Ivory Coast bans skin whitening creams over health fears

A large number of African women use the creams which experts think can have dangerous health side-effects

Ivory Coast has banned skin whitening creams, widely used in West Africa, after issuing a health warning over the products.

Whitening creams, prominently advertised across many cities in Ivory Coast as well as other African nations such as Nigeria, are a popular beauty treatment among many women and some men.

The health ministry said in a statement: "cosmetic lightening and hygiene creams... that de-pigment the skin... are now forbidden".

Medical experts have warned that many of the creams, sold over the counter and un-prescribed, could be damaging causing cancer, diabetes, severe skin conditions and other diseases.

"The number of people with side-effects caused by these medicines is really high," Christian Doudouko, a member of Ivory Coast's pharmaceutical authority, told AFP.

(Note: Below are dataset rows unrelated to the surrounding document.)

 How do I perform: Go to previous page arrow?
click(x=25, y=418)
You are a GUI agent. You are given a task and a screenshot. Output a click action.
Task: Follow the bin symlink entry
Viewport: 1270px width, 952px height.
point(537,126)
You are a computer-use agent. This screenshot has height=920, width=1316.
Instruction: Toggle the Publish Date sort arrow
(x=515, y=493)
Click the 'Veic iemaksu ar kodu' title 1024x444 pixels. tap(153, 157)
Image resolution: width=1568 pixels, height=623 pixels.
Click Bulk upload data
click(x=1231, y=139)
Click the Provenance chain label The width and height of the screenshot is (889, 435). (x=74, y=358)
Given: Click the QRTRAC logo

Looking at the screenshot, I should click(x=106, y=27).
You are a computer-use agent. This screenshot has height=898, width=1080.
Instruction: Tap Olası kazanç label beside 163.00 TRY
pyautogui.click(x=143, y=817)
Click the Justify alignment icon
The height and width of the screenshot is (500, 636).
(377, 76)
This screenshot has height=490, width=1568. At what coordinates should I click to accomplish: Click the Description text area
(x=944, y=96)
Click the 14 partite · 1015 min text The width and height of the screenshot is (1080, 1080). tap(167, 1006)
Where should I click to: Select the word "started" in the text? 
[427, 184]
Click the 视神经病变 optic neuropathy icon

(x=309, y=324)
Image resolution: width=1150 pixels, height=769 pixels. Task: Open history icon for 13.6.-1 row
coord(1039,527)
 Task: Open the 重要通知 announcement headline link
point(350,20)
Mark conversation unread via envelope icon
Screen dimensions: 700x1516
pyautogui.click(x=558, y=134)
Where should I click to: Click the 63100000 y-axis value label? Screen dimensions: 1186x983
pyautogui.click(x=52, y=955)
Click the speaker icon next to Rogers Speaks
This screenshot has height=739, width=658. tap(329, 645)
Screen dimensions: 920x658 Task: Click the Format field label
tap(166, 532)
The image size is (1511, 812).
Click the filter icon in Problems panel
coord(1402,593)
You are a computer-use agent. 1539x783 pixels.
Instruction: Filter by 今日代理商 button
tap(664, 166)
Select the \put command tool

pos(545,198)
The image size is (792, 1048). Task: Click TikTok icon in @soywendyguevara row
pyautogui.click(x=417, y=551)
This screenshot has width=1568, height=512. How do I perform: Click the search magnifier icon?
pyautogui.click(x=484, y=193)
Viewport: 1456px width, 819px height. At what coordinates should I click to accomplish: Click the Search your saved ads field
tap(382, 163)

His warning was borne out by British dermatologist Justine Kluk who told the BBC that the products often contain dangerously unregulated ingredients, such as large amounts of steroids or mercury.

The ban follows that of nations such as Senegal or South Africa, but neither have seen a drop in the numbers using the creams.

A substantial proportion of African women use whitening creams, with a recent 2008 UN Environment Programme study finding that more than 75 per cent of Nigerian women continuing to purchase them.

Whitening creams remain popular outside of Africa, with large take-up in India and certain Middle Eastern nations.